*** Block opens ***
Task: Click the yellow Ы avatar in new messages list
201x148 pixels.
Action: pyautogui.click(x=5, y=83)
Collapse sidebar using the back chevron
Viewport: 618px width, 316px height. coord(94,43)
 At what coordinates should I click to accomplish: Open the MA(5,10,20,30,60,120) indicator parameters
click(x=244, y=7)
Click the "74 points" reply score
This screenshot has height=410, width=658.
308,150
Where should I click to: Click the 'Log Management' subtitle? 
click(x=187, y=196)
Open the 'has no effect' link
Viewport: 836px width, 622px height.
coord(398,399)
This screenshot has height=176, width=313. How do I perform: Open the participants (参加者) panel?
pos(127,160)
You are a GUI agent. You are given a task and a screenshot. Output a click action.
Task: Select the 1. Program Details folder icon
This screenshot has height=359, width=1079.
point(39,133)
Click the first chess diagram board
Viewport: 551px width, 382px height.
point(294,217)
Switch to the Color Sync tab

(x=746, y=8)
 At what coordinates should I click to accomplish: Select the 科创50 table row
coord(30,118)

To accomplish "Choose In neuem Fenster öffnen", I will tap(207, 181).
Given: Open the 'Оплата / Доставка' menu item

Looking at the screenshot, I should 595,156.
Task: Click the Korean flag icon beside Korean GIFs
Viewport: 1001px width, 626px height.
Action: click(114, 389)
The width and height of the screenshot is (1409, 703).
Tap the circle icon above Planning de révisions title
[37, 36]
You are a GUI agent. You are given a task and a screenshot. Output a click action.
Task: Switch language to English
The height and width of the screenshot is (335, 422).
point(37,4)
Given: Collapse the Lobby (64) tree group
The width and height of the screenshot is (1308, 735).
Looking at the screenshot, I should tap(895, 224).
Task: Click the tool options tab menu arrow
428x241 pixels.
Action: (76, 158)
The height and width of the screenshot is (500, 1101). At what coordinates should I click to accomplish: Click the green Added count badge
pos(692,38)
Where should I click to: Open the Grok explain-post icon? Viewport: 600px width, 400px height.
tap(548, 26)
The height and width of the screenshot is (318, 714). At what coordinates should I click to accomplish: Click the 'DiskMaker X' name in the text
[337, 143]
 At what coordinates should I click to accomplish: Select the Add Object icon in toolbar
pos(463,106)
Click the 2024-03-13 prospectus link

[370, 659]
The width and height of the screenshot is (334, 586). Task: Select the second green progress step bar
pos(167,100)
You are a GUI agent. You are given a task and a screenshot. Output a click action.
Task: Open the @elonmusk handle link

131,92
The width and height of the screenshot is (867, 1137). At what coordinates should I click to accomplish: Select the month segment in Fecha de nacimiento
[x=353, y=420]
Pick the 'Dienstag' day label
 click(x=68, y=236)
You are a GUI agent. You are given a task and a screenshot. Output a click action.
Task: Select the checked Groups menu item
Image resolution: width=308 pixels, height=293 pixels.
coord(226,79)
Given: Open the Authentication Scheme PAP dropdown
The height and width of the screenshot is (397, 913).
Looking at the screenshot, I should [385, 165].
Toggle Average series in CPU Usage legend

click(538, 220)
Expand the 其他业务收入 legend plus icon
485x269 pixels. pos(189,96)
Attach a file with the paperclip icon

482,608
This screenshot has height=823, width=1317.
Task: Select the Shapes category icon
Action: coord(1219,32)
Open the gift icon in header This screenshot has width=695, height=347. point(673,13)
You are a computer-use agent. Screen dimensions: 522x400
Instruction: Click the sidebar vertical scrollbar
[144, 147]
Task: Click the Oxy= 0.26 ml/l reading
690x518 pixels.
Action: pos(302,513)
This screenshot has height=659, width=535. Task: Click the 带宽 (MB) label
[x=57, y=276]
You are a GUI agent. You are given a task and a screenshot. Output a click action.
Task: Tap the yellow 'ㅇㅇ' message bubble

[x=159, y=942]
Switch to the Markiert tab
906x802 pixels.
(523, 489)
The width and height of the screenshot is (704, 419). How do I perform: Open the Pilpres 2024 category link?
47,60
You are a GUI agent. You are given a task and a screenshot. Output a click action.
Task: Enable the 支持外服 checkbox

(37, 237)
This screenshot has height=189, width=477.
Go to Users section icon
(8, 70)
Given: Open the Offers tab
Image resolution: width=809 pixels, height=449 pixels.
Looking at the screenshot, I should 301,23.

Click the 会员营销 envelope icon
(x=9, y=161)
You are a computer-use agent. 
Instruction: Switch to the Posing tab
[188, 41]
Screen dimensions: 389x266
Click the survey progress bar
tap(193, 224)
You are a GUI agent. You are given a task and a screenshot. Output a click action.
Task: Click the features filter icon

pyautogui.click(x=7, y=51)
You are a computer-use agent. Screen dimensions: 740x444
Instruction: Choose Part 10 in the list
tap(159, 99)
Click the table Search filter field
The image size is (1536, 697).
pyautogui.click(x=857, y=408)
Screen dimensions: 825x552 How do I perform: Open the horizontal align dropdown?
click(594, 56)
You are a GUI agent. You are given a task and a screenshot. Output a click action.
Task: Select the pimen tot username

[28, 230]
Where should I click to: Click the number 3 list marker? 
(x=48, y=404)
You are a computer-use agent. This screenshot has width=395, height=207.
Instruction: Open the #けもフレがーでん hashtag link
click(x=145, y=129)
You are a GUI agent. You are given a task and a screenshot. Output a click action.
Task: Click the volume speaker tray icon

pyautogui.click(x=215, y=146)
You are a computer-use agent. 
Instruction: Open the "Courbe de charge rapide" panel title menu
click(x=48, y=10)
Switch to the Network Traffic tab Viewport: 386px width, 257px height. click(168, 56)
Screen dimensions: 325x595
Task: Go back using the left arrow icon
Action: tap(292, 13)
*** Block closes ***
▶ [Instructions to follow]: Please give back exactly the lines of the listing above that run from the one containing "Where should I click to: Open" through the one containing "Task: Select the checked Groups menu item", and only those.

▶ [Response]:
Where should I click to: Open the Grok explain-post icon? Viewport: 600px width, 400px height.
tap(548, 26)
The height and width of the screenshot is (318, 714). At what coordinates should I click to accomplish: Click the 'DiskMaker X' name in the text
[337, 143]
 At what coordinates should I click to accomplish: Select the Add Object icon in toolbar
pos(463,106)
Click the 2024-03-13 prospectus link

[370, 659]
The width and height of the screenshot is (334, 586). Task: Select the second green progress step bar
pos(167,100)
You are a GUI agent. You are given a task and a screenshot. Output a click action.
Task: Open the @elonmusk handle link

131,92
The width and height of the screenshot is (867, 1137). At what coordinates should I click to accomplish: Select the month segment in Fecha de nacimiento
[x=353, y=420]
Pick the 'Dienstag' day label
 click(x=68, y=236)
You are a GUI agent. You are given a task and a screenshot. Output a click action.
Task: Select the checked Groups menu item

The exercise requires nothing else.